In the first half of 2020, the model for success has been flipped on its head. Foot traffic is still down significantly overall, while ecommerce; buy online, pickup in-store (BOPIS); and curbside continue to see robust gains. Couple that with a recent McKinsey study that identified 46% of U.S. consumers switching retailers or brands in the past few months, and these trends continue to spell disruption for retail. Traditionally loyal customers will find and repeat experiences that fit their buying preferences.
What does this mean for most retailers? Simply put, you need to re-win your loyal customer base, while also attracting and retaining new customers. Delivering great experiences during uncertain times requires focus and agility.
For example, a discount code may have enticed a first time digital buyer to purchase. However, if the code doesn’t work or is confusing, do you really want consumers to be blocked from buying at these critical times? This is the fast path to an unconverted basket and a possible negative pattern deterring other first-time digital buyers. Successful retailers have created digital command centers leveraging customer experience as a competitive advantage to identify digital shoppers encountering issues, escalating purchase blockers to the contact center as well as to a rapid response web team to remedy the issue. This helps increase conversion and an elevated experience. (Check out our Reopening Playbook for more ideas like this.)
A reactive approach is to engage with them following delivery to ensure everything went well. Asking for feedback after delivery is better than not asking at all, but it can create a significant recovery hole. An always-on approach is starting a two-way dialogue during the purchase process, then allowing the customer to reach out should a specific need or concern arise during or after the delivery process. In the customers’ eyes, the retailer is responsible for all aspects of the transaction, not just the purchase and the product. Staying connected through SMS across the entire experience can provide you with more signals and can also make for easy recovery and cross-sell efforts.
Continuously listening to employees through pulse surveys will help you keep issues and obstacles manageable during uncertain times, increasing the chances for shopper success. Crowdsourcing ideas from top performers both increases their engagement while helping the company solve more problems via agile innovation. For example, we have seen retailers crowdsource ideas from store employees to help successfully launch curbside pickup in less than 48 hours. Many of your employees have great ideas that can be quickly surfaced, tested and rolled out. (Check out our Employee Experience Playbook for more tips like this.)

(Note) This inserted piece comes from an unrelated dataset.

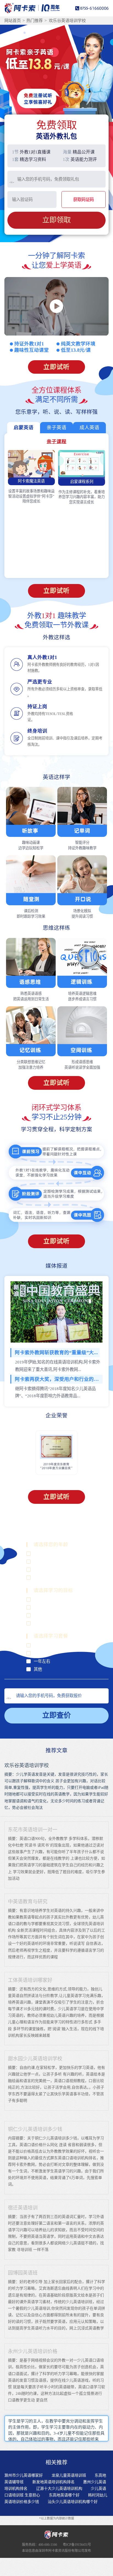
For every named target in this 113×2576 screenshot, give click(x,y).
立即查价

Retail leaders are acting on small and large innovations at a more rapid pace today than ever before. To maximize output, the best retailers are testing every innovation rapidly with immediate customer feedback and linking it to things like NPS improvement. For instance, some retailers have experimented with store-front greeters to help customers navigate changes in the store. Since they already have a continuous feedback system, they simply need to pilot innovations in those stores soliciting targeted feedback for greater contextual understanding. From there, they can then assess impact to the shopping experience and the behavioral outcomes like increased basket size. Targeted customer feedback for each test increases success probability dramatically.
Personalization that incorporates sentiment instantaneously pulled from feedback can create a unique one-to-one experience that can turn a detractor into a promoter. Dick’s Sportings Goods is a great example of how you can act on real-time feedback to engage ecommerce customers and improve the digital experience.
What lies ahead for retail is adaptation. What we have seen are successful retailers doubling down on always-on feedback to drive fast innovation. The climate for retail continues to rapidly change and so must the retailers. By staying focused and agile, this disruption can become a competitive advantage.